• Problem requirements: Count, in the entries, the lines with "computer". Answer with the number only.
_ _ _
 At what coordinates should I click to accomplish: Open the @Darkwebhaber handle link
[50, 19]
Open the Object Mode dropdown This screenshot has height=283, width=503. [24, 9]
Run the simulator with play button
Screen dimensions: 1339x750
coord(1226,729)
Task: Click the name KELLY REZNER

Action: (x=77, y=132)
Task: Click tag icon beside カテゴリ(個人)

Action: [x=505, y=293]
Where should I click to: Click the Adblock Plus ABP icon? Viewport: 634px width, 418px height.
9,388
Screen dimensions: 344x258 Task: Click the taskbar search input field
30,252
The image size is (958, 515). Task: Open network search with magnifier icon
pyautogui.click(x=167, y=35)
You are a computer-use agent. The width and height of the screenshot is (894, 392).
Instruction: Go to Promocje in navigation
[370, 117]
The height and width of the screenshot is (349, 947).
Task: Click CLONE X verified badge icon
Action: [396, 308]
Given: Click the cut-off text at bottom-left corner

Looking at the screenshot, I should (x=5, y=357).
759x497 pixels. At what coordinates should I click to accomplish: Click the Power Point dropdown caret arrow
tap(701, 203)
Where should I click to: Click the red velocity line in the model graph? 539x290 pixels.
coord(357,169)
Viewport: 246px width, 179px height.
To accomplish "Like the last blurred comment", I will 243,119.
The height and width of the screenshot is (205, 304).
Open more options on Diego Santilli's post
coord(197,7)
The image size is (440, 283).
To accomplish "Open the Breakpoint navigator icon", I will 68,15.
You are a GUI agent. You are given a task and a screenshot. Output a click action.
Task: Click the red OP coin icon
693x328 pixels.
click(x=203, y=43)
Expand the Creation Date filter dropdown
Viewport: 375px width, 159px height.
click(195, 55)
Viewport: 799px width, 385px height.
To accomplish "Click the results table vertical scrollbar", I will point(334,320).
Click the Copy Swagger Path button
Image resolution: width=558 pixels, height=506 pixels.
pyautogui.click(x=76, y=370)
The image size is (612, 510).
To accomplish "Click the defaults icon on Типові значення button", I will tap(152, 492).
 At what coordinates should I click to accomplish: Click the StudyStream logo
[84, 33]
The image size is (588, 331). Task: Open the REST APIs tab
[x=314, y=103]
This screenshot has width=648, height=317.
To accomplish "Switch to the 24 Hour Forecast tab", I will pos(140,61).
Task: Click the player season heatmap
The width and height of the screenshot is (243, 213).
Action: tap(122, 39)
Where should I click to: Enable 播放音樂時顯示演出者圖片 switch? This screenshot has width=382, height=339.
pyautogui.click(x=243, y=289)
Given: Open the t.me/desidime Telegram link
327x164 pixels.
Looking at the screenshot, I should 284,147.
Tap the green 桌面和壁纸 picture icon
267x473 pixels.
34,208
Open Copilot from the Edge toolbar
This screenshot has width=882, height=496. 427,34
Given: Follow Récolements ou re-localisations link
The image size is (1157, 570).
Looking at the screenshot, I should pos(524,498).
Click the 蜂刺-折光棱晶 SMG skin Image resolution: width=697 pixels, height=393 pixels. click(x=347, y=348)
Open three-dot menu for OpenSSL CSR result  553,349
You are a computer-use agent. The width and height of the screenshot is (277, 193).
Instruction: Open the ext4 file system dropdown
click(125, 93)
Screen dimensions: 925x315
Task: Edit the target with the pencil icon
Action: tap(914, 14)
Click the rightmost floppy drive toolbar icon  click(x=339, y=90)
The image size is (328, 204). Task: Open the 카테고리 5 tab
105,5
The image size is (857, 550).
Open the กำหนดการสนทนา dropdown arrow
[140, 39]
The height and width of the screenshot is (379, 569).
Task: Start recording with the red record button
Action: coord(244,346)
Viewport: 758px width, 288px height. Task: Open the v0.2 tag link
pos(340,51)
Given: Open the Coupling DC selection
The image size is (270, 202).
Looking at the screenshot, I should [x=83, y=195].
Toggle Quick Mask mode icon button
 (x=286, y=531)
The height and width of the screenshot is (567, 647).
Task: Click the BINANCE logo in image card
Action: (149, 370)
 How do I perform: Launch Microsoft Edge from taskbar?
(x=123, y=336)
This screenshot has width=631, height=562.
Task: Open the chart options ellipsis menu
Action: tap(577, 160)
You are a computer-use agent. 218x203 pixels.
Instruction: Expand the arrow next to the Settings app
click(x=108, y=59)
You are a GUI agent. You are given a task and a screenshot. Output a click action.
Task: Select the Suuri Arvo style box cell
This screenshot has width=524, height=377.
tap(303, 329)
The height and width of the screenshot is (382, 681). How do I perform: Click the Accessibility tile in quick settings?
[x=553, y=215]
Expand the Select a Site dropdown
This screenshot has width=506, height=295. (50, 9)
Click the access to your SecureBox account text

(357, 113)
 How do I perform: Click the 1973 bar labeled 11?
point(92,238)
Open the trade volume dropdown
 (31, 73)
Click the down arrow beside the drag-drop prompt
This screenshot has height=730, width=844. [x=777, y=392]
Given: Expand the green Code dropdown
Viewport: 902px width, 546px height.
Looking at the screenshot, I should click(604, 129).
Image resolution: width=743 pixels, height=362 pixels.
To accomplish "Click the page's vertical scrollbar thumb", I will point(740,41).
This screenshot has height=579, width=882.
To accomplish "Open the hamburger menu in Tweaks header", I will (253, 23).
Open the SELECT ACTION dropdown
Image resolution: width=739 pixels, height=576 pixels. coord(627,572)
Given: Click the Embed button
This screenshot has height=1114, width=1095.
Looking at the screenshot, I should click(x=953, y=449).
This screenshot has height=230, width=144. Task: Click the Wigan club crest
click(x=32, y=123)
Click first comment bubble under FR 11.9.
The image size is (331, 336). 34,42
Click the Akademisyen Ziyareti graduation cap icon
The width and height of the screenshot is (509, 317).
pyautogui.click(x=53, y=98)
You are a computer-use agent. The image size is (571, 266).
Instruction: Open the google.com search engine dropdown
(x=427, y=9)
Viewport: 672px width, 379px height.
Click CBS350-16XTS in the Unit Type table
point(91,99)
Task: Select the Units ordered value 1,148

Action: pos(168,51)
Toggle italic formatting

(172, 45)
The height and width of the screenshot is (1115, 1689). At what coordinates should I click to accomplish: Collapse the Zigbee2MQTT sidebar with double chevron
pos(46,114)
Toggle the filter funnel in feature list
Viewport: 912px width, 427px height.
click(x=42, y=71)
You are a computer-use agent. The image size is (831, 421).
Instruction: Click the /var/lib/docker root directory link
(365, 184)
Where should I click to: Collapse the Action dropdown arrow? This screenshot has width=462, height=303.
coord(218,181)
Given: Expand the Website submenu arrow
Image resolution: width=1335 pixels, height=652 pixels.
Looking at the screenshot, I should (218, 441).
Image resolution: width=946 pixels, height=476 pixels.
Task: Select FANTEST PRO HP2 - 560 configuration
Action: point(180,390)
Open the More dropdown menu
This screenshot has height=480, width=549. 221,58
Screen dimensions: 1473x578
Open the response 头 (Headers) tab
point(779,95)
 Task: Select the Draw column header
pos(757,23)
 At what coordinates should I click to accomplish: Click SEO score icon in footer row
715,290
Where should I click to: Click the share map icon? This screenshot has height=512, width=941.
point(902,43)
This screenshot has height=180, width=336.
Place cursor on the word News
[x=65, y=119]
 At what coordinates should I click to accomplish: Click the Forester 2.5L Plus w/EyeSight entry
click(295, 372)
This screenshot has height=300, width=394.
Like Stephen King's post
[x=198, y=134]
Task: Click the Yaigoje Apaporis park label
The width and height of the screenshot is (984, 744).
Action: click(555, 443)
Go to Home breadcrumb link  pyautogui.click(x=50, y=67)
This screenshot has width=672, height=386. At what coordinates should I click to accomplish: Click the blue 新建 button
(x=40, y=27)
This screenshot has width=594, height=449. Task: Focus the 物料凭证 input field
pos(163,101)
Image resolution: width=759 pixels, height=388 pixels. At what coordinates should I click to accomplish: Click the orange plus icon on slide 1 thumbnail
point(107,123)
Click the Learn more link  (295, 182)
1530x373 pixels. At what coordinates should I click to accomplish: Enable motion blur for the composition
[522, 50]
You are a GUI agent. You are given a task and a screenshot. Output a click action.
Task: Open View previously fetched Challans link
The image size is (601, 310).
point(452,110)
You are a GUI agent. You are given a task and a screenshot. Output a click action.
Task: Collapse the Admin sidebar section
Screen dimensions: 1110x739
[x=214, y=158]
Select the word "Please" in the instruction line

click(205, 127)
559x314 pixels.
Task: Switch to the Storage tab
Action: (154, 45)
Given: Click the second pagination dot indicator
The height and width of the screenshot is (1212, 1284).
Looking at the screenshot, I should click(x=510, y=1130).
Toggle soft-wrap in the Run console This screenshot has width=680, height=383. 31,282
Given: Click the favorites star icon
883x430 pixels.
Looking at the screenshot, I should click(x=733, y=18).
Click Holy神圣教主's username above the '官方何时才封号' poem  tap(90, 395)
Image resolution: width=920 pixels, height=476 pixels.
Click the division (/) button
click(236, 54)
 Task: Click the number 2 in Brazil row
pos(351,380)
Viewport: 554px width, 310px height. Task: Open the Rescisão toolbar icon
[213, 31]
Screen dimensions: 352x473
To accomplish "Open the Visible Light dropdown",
_ _ _
• Task response: 5